Exercise goal: Please print every line from the one containing "The width and height of the screenshot is (1456, 819)." through the last line of the records below, exactly as written and nothing more.

Stored items:
__________
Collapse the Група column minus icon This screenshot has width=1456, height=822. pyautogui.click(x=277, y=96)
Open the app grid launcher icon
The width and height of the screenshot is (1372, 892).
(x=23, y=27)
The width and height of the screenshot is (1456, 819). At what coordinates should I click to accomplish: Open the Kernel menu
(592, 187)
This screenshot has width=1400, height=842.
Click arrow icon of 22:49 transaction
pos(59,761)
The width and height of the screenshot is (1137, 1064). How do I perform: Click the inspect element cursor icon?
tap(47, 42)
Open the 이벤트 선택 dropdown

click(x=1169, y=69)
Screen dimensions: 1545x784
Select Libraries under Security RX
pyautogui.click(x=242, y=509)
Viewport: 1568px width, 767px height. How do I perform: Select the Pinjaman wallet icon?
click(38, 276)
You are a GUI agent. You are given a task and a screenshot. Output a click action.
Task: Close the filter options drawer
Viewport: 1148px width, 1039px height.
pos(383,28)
__________
Task output:
The width and height of the screenshot is (1456, 819). At what coordinates should I click to accomplish: Open the Kernel menu
(592, 187)
This screenshot has width=1400, height=842.
Click arrow icon of 22:49 transaction
pos(59,761)
The width and height of the screenshot is (1137, 1064). How do I perform: Click the inspect element cursor icon?
tap(47, 42)
Open the 이벤트 선택 dropdown

click(x=1169, y=69)
Screen dimensions: 1545x784
Select Libraries under Security RX
pyautogui.click(x=242, y=509)
Viewport: 1568px width, 767px height. How do I perform: Select the Pinjaman wallet icon?
click(38, 276)
You are a GUI agent. You are given a task and a screenshot. Output a click action.
Task: Close the filter options drawer
Viewport: 1148px width, 1039px height.
pos(383,28)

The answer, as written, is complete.